Aditi Tandon/TNS

New Delhi, December 16
The Kerala Government has decided to track schoolchildren by issuing them Aadhaar cards much to the concern of rights activists who believe the move would jeopardise children’s privacy and subject them to needless discrimination.

The apex body monitoring child rights — National Commission for Protection of Child Rights — agrees with these fears and has put the state on notice over the issue asking it to explain “what measures it would be taking to safeguard children’s right to privacy and dignity in the use of Unique Identification (UID)”.

“We have not yet heard from the state,” Chairperson of the commission Shanta Sinha told The Tribune, disagreeing with the use of Aadhaar cards for schoolchildren.

The state, however, is clear about what it wants to do. In a circular detailing the issuance of Aadhaar cards to schoolchildren, the state government directed its Public Education Department to deploy online school management software called Sampoorna in schools across Kerala and to bring the same in line with UID.

Issued by Director, Public Education, Kerala, the circular states, “We have been tasked with providing Central Government’s UID to school students. Hence, schools should provide mechanisms to implement UID and Sampoorna in conjunction.

“Details of all the students in the school should be collected in the forms on the basis of their class and division. Headmasters should ensure that all students have filled in these forms. Education officers are directed to monitor these explicitly. Details of monetary compensation for teachers who conduct UID verification would be notified separately.”

The Aadhaar cards are sought to be issued to as many as 60 lakh students from Class I to XII spanning close to 15,000 schools in the state.

“When all schoolchildren have UIDs, their movements in educational institutions can be tracked so also their academic performance. The circular is coercive and violates the privacy of children,” said Usha Ramanathan, a Delhi-based lawyer who has complained to NCPCR against Kerala.

The concerns stem from the challenges of UID verification in case of children. Collecting and de-duplicating the biometrics of children is a challenge, admits Unique Identification Authority of India’s own “Working paper on UID and iris”.

“Children’s face and fingerprints are not stable until the age of 16 years. The lack of de-duplication of a child’s biometrics would require that a child’s UID be linked to the parents’ UID in the database and the child’s ID is not issued on the basis of de-duplication of his own biometrics. This increases the risk of fakes among UIDs for children,” Ramanathan told The Tribune.

Activists further argue that UIDs don’t have parliamentary mandate as the UID Bill has not been passed by the House. “There are no protocols about who can access UID information, how UID number may be used, what will happen if there is identity loss and theft. There is no protection against tracking and profiling,” the complaint to NCPCR says.
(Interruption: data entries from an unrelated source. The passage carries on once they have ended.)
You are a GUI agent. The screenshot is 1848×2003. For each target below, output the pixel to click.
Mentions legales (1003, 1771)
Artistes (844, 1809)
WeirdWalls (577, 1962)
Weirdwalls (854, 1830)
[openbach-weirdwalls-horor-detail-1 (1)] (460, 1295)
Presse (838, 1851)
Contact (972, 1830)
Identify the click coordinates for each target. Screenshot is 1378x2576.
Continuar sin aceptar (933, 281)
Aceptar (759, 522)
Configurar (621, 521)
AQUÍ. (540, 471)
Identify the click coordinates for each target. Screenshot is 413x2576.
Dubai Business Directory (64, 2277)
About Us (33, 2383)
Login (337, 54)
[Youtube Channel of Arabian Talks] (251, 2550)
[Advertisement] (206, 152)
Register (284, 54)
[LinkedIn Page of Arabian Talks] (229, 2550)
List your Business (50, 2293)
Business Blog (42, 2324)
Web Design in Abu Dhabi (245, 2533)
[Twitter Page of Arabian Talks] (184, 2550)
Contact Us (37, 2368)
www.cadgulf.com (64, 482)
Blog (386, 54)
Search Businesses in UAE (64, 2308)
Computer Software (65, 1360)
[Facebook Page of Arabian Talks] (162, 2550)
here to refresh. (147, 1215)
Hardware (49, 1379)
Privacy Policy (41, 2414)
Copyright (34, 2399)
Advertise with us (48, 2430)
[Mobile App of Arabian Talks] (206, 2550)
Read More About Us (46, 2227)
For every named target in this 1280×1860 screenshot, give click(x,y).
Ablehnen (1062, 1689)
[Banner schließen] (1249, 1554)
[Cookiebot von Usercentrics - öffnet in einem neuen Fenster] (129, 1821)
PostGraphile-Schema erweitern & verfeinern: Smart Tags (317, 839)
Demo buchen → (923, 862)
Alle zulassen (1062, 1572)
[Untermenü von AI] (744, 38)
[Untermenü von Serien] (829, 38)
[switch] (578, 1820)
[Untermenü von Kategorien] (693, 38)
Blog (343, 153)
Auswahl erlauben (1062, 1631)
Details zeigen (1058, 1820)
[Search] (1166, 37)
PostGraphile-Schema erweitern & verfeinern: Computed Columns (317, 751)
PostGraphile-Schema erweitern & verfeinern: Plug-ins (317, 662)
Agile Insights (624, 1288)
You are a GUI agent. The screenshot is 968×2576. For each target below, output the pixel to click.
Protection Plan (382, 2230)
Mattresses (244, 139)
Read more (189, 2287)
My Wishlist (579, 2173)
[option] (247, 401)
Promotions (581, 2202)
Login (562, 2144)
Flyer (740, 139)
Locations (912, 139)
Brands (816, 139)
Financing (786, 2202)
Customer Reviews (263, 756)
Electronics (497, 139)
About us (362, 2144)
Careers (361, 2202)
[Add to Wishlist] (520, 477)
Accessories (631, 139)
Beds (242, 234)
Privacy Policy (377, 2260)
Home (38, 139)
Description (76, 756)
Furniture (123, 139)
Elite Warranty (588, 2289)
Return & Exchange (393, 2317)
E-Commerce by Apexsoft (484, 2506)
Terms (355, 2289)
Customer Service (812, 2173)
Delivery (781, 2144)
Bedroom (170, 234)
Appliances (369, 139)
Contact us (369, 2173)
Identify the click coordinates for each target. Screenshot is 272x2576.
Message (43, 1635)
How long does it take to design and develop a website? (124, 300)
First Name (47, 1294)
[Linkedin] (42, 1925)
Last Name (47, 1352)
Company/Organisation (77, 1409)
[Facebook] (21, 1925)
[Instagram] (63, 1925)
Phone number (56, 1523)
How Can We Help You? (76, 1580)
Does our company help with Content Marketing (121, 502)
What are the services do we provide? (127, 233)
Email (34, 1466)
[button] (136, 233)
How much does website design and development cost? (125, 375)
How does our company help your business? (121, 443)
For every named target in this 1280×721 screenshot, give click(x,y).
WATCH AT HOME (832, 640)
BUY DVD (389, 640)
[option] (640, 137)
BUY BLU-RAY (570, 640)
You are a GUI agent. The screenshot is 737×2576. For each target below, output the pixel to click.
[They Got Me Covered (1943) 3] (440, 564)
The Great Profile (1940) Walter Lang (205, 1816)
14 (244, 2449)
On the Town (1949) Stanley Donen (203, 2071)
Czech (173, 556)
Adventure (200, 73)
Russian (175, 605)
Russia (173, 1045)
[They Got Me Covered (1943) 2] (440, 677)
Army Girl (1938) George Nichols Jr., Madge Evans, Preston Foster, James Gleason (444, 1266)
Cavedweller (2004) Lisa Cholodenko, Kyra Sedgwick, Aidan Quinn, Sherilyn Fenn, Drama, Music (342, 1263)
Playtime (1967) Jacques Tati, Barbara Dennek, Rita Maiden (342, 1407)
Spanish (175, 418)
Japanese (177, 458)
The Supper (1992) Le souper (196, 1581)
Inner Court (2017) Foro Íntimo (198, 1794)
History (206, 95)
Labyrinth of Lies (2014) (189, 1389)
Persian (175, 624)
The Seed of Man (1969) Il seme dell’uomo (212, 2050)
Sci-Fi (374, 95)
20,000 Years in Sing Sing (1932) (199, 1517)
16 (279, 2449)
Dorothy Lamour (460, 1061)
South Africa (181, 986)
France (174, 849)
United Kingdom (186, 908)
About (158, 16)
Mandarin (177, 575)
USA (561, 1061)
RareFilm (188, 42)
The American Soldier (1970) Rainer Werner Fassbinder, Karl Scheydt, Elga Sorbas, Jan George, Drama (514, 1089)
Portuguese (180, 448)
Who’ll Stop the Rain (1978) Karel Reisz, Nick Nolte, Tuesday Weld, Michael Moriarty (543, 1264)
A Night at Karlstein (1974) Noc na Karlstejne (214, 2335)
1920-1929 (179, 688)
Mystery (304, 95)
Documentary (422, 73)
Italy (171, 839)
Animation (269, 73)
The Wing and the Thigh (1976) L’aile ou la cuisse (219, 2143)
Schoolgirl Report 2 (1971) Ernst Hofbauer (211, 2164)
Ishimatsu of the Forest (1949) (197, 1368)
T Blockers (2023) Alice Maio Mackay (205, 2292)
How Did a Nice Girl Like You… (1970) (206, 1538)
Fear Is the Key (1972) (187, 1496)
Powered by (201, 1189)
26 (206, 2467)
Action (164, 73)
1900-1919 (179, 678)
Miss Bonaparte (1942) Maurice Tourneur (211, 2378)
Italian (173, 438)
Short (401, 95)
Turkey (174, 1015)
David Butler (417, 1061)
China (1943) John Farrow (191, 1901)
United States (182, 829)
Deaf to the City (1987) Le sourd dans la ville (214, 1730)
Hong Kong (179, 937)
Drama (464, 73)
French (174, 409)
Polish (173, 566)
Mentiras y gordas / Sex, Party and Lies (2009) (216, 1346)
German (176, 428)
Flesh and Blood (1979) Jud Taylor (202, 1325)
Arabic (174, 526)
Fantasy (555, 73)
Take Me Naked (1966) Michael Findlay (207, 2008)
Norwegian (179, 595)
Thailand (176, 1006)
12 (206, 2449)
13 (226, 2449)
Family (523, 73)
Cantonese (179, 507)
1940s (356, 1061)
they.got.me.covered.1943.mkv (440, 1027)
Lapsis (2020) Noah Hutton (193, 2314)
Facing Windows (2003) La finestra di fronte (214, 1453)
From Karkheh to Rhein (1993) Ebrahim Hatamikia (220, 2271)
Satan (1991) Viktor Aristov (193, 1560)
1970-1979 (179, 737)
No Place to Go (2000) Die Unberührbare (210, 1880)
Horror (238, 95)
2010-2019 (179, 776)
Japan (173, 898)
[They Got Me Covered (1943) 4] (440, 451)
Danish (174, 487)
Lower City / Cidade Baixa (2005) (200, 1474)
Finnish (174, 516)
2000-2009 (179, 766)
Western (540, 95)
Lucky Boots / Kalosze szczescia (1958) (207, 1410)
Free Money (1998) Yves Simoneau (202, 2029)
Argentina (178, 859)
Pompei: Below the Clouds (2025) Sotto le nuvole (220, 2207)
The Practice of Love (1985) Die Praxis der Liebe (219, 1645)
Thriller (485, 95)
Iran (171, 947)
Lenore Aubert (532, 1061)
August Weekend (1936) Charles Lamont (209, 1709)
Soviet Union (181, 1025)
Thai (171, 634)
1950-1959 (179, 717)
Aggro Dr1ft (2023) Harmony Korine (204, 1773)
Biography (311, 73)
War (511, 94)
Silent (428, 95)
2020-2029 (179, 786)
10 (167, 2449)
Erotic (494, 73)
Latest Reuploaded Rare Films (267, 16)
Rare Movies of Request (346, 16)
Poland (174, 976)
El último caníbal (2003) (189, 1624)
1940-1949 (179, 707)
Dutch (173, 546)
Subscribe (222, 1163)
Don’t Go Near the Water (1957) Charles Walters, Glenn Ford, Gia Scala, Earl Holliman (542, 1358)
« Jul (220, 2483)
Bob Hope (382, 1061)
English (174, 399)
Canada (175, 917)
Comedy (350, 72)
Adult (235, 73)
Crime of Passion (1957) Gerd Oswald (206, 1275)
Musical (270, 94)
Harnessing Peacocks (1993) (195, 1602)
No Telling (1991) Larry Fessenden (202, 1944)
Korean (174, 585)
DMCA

Experts say that iris presents a potential means to issue the majority of children a unique number linked to their biometrics because the iris stabilises at a very young age. “But the limitation on iris capture is the child’s inability to follow instructions to keep eyes open before the camera. Normally, children understand such instructions after the age of four. Moreover, what is the purpose in tracking kids?” Ramanathan said.